Life is a stage

Every contestant who qualifies for the Wrangler National Finals Rodeo dreams of walking onto the South Point Casino, Hotel & Spa Showroom stage to accept a Montana Silversmiths buckle for winning a round. I stopped by the South Point – my Wrangler NFR home the last five years – to check out the festivities after Round 2, and I was not disappointed.

Hosts Flint Rasmussen and Randy Corley – who won the 2011 PRCA Announcer of the Year award on Wednesday night – were in good form as they welcomed the night’s winners from Round 2 onto the stage. I snuck my way backstage and watched the contestants accept their buckles – and a bottle of Pendleton Whisky – along with family and friends.

Miss Rodeo America 2011 McKenzie Haley and Miss Rodeo Canada 2012 Arleta Bowhay were on-hand to help make the presentations and “pretty up” the joint. The Showroom was packed from front to back, and people stood outside the doors in the casino watching the presentations on the South Point’s closed-circuit feed.

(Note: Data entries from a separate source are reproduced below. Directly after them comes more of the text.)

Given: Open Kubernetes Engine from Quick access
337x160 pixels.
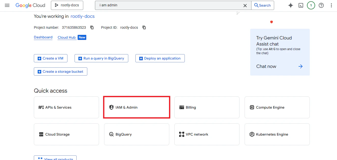Looking at the screenshot, I should point(277,134).
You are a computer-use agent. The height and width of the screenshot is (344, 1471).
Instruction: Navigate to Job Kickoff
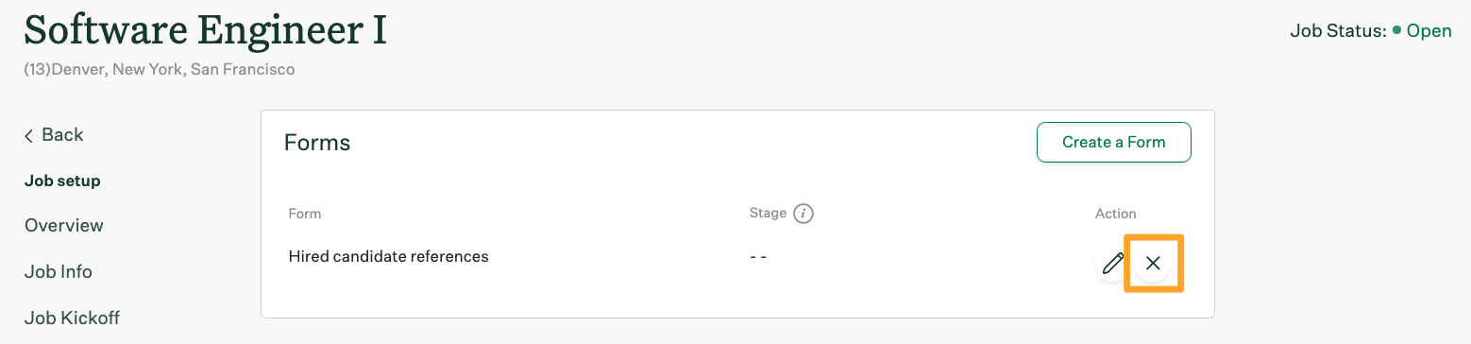[72, 318]
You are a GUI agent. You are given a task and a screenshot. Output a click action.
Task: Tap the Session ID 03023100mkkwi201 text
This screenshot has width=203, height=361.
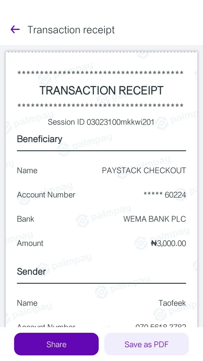(101, 122)
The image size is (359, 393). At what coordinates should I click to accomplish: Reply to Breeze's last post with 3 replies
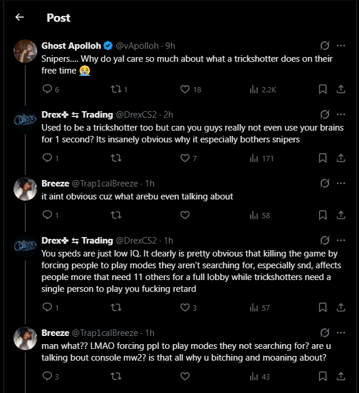click(48, 377)
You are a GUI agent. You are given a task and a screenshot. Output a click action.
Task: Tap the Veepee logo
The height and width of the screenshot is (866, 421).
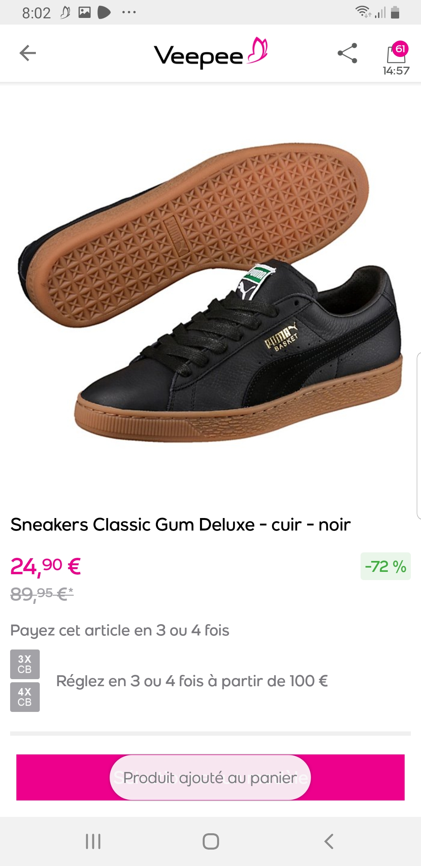[211, 54]
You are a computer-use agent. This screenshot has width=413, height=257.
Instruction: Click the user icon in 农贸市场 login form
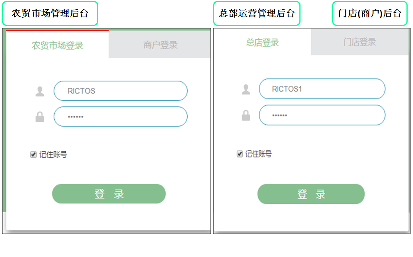[40, 91]
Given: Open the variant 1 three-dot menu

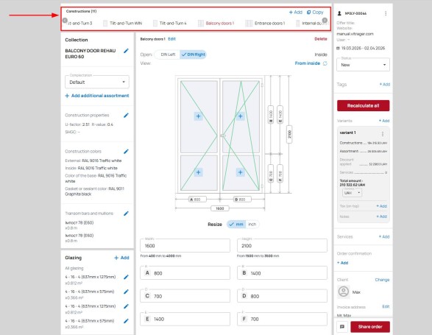Looking at the screenshot, I should click(x=383, y=134).
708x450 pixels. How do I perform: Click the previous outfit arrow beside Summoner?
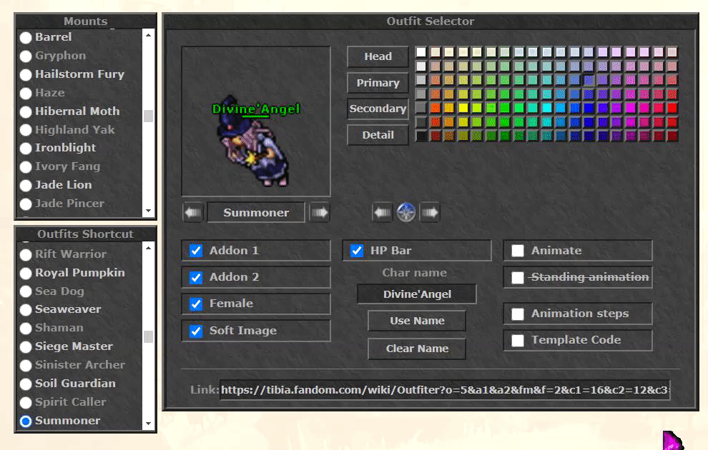(192, 212)
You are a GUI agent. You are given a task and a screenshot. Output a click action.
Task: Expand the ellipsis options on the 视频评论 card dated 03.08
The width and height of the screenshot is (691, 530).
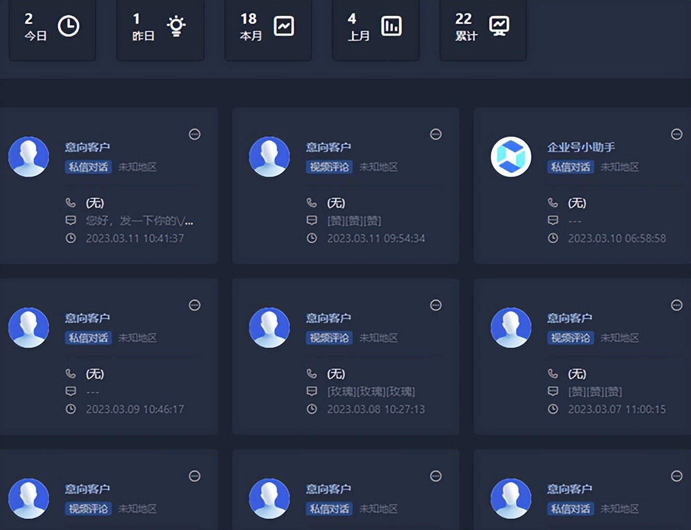tap(436, 305)
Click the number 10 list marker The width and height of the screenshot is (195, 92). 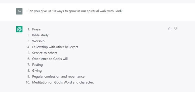click(28, 82)
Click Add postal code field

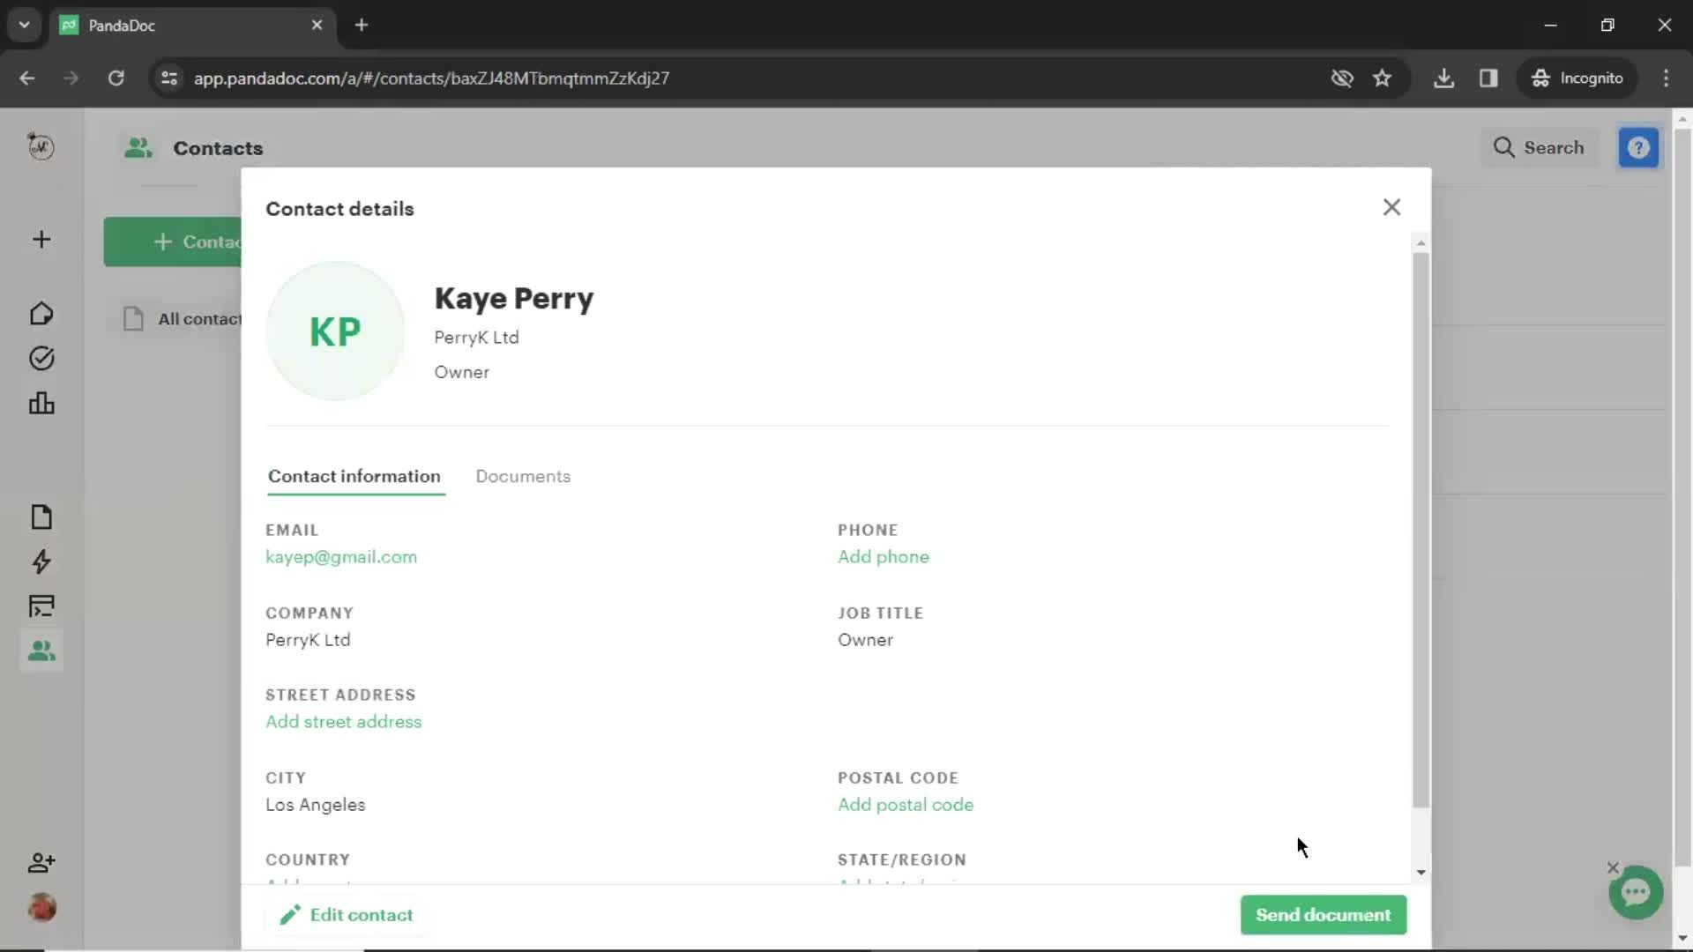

Bareback rider Kaycee Feild was on the stage for the second consecutive night and ended his acceptance speech by thanking the U.S. troops. Feild, the son of ProRodeo Hall of Famer Lewis Feild and the current world standings leader, went on a trip to visit troops in Iraq as part of the Wrangler Patriot Tour earlier this season.

Steer wrestler Trevor Knowles, who also won for the second night in a row, thanked his parents, who were in attendance, and presented Rasmussen with an off-color bumper sticker that had the crowd spitting out their Coors Lights with laughter.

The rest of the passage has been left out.